Let me take you to another day: Exactly three years ago today. On what had been a quiet Sunday afternoon, a tornado crashed into north Minneapolis, destroying home after home in the heart of the poorest part of the state.
- Within minutes public servants left their families and threw themselves into the enormously complex recovery.
- Cleanup crews of inspectors, and
- public works employees, fire and police crews, health department works, and more fanned out across the devastation.
- With electricity out city workers went door to door to assess the damage,
- buses scanned the streets to find people to bring to a shelter that had been set up and
- within a day a center was set up to triage the complex insurance and social service needs.
Let me take you to way too many nights when an act of violence took someone’s life: At 2, or 3 or 4 am, public servants took the emergency call, and
- went to the office to begin the investigation or
- went to the hospital to hold the grieving family.
Let me take you to the average day inside City Hall, when nothing dramatic was happening.
- Data analysts use GIS maps to build a smarter route to fill potholes faster,
- Civil Rights workers populate databases so minority contractors could get a piece of the action,
- mid-level bureaucrats move a box on an org chart and suddenly everyone’s work got just a little easier.
- Neighborhood specialists fan out around the city, speaking different languages. They extract information about how to make people’s lives better but, thankfully, they don’t extract anyone’s teeth with pliers.
Well, you may say, that’s just city government. What about those rotten political campaigns.
I’ve seen a few of those by now.
I’m vice chair of the Democratic National Committee, and I’ve been on the ground floor of a presidential campaign in each of the last four cycles.
My observation is that campaigns are not pretty but near as I can remember I didn’t see anyone murdered like they did in Scandal.

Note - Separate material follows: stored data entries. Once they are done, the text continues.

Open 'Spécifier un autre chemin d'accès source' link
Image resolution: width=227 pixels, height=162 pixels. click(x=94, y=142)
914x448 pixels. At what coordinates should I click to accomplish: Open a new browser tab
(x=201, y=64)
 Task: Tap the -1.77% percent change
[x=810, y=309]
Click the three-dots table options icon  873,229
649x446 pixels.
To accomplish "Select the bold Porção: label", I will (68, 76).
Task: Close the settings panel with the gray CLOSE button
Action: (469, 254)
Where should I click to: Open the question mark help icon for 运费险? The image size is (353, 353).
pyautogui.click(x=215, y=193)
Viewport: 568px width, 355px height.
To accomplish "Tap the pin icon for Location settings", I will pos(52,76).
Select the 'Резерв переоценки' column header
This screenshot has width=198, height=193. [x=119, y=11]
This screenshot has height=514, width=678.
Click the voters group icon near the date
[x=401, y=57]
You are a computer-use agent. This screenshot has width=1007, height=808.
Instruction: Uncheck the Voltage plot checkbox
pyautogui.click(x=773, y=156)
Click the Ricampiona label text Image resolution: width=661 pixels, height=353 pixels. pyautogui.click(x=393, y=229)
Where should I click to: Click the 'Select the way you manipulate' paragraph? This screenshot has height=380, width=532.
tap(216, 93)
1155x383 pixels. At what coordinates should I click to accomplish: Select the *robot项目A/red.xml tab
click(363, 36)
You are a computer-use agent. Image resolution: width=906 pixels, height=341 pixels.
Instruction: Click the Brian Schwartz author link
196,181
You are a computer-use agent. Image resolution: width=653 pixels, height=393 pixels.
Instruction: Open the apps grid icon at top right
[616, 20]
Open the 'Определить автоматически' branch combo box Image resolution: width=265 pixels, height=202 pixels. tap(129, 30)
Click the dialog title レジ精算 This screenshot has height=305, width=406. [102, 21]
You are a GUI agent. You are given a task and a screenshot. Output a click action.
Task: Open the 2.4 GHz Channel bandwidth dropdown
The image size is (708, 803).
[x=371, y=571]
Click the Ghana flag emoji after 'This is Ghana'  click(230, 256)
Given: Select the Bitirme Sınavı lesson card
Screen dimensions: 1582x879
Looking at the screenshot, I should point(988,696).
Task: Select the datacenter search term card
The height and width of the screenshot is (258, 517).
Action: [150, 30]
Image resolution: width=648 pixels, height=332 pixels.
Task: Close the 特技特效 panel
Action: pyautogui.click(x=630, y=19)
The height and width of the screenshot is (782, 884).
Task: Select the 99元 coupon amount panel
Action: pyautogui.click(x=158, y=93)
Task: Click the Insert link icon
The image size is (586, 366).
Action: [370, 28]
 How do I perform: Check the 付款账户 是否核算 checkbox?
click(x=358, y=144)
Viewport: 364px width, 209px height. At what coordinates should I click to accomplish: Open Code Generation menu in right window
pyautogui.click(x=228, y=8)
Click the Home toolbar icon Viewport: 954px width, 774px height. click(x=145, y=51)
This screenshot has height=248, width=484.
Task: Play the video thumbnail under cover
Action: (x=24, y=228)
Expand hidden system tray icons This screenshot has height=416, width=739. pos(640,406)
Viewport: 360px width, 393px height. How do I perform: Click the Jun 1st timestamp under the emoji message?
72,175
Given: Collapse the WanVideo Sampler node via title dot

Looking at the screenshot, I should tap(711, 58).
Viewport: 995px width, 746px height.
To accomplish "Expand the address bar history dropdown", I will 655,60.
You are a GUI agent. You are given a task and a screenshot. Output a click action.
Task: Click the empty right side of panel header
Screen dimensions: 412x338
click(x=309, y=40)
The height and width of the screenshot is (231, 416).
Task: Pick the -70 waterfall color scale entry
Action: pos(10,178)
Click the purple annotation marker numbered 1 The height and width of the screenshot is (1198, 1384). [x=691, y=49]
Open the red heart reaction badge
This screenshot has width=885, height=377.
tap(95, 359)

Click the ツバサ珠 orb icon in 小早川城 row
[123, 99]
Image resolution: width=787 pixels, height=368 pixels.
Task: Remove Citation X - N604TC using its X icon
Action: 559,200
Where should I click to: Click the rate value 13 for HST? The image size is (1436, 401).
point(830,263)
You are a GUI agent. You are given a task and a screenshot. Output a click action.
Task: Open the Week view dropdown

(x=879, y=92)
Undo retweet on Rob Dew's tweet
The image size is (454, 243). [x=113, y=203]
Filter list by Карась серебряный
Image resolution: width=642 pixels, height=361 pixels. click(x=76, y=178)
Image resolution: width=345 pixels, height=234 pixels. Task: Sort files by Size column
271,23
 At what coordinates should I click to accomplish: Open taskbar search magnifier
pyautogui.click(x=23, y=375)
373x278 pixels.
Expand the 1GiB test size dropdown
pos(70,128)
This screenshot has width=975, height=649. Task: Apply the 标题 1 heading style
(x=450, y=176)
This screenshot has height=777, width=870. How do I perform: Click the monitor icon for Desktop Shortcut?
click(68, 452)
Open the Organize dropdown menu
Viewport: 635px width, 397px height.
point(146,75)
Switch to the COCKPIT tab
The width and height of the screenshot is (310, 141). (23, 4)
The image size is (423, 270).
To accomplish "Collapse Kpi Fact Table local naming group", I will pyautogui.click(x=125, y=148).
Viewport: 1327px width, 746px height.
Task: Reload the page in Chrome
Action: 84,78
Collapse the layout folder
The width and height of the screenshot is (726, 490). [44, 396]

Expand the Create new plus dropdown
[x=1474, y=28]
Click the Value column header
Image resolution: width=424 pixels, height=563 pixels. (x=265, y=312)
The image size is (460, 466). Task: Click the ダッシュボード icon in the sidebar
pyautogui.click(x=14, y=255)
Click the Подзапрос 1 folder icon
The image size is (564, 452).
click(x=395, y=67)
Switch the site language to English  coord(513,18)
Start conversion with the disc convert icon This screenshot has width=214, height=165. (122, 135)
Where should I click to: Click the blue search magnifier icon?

I did, however see:
hundreds of people leave—
—-safe jobs, loved ones and families to —-
—-work morning to night then go home to sleep on a lumpy air mattress on a stranger’s floor.
Most of the work isn’t exciting,
- like staring at data on a computer screen for 18 hours a day,
- the pay sucks and
- very few people get a job out of it.
The real motive, I’m sorry to disappoint the TV producers, is that people do it because they actually care.
Now it is in fact true that there are a few people in public life who are sleazy enough to be characters on “House of Cards” or “Scandal.”
I thought this would be an excellent time to name names…..but the Humphrey School gave me a strict time limit so you’ll have to wait until I slip up in my next Mayor 101 class.
But in spite of those few, the vast majority of the people you will meet in public life, and political life, are in it for a reason that doesn’t make good television: they want to make things better.
Those people behind the walls of those capitols and City Halls are also something else:
- They are getting tired.
- And they are getting older.
In fact almost one third of my final Budget Address as Mayor was devoted to the fact that a shockingly large number of city workers will be able to retire in the next few years.
Same with state and federal government. This so-called “Silver Tsunami” is going to make it very tough to manage public workforce over the next few years but it is absolutely GREAT news for a graduate of the Humphrey School of Public Affairs!
Any doubt I had that you are up to the task was erased by those nights I spent with some of you in Mayor 101. Even on those nights when I was—-
—-tired or distracted or unsure, you came through with
with depth, with realism and irony.
—-with a sense of imagination, possibility and hope.
Teaching you has been one of the great highlights of my professional life.
So do not let anyone tell you that public service is not a noble profession.
In a world that has never been
—-our population more diverse, or
—— technology never more isolating,
we have never had more need from those of you who are willing to dedicate yourself to helping us find common purpose.